人の誉めかたには、努力の過程を誉める方法と、その結果を誉める方法との2種類がある。

「頑張っていますね」「大変ですね」という言葉は相手の努力の過程を賞賛する言葉だが、声をかけた相手は自分に比べてなにか大変な思いをしている、ということを前提にしている。

たとえば、高齢者介護を一生懸命続けているご家族に対して、外来などで「頑張っていますね」と声をかけるのは、世の中にはもっと楽をしている人が大勢いる、ということを暗に指摘してしまっている。

相手の境遇の大変さを外来のたびにいちいち確認していては、「自分たちの今の状況は大変だ」->「やっぱり病院に長期入院させてもらおう」という動機を強化するだけなのではないだろうか。

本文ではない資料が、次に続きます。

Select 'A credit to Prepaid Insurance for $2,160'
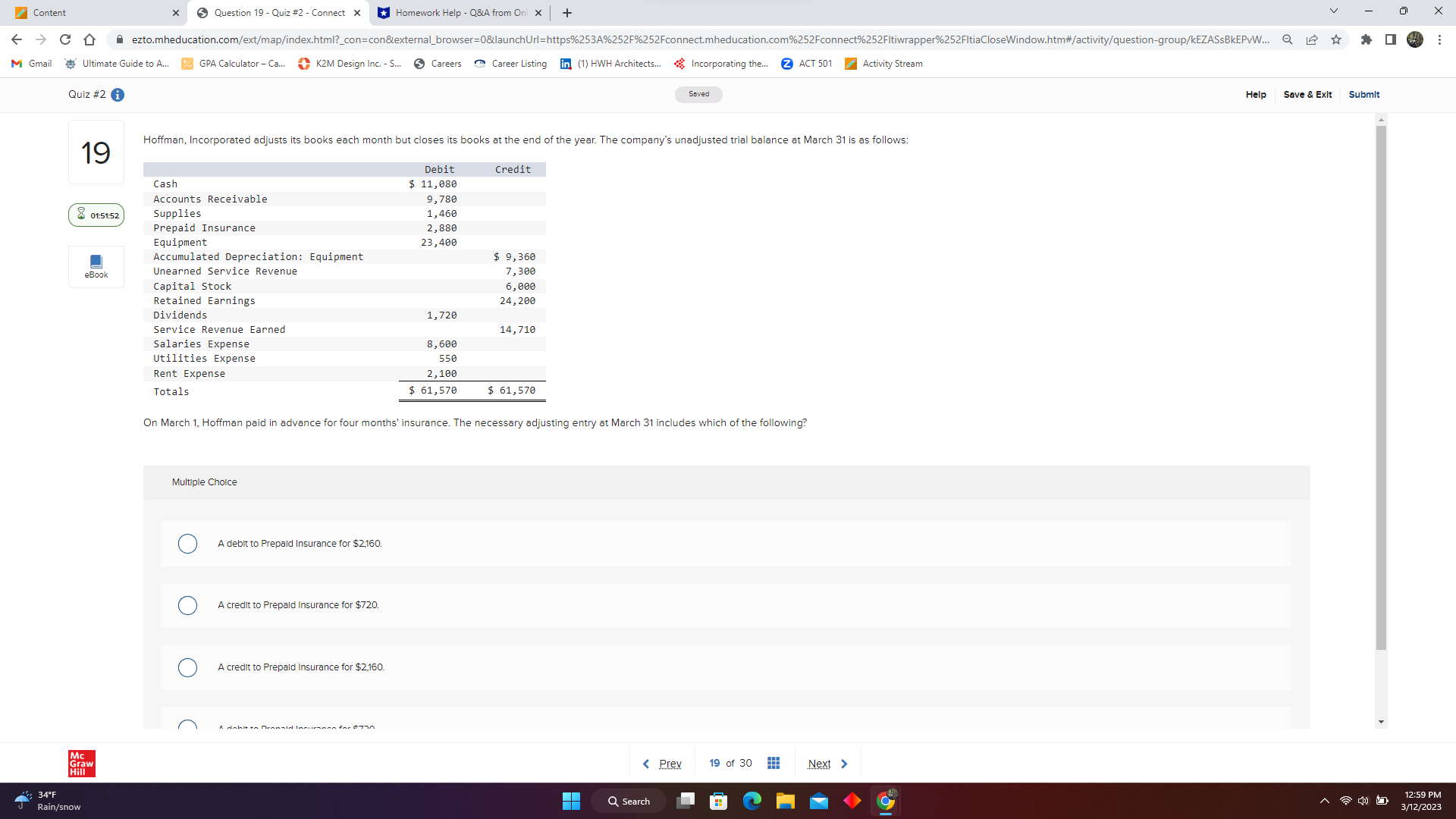Image resolution: width=1456 pixels, height=819 pixels. pos(187,667)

外来担当医は、「頑張っていますね」「よく続いていますね」「大変ですね」といった努力の過程を誉める言葉よりも、むしろ「すごくよくなりましたね」「○○さん元気になりましたね」という介護の結果を賞賛する声をかけたほうが、ご家族が自宅で介護を続ける動機を強化できる。


コメント

ちょっと過激な逆接的意見ですね。そこだけ抜粋してみるとすごいですよ。確かに民間の介護サービスは大手と言えば数社しかなくそこから新規参入してくる大手が少ないですね。たぶんサービスの線引きが難しいのが原因かと思いますが。

コメントありがとうございます。本当は、医師側がもっと社会制度に関する知識を持って、家族に対する公的なサービスをより早く提供できればいいのですが。

いまはどこを探してもそんな「サービス」など存在せず、介護に関する社会的なリソースは全く足りていない状況です。

逆説的ですが、民間の介護サービス会社がもっと多く参入してくれれば、彼らの資本力につけこんで社会の介護力を増すこともできるような気がします。どうせ商売にはなるわけがないので、民間大手が介護に参入->会社が潰れて介護資格をもった失業者が社会にあふれるという状況になるのを期待しています。

たとえどんな形であれ、人的なソースさえあればそれを食いちぎってくる手段はいくらでも考えられるので。

褒められたいと思い行動している人に対しては「頑張っていますね。」という言葉は有効ですが、介護など『せざるを得ない人』にとって重い言葉になりますね。介護の問題は制度も含めて難しい問題ですね。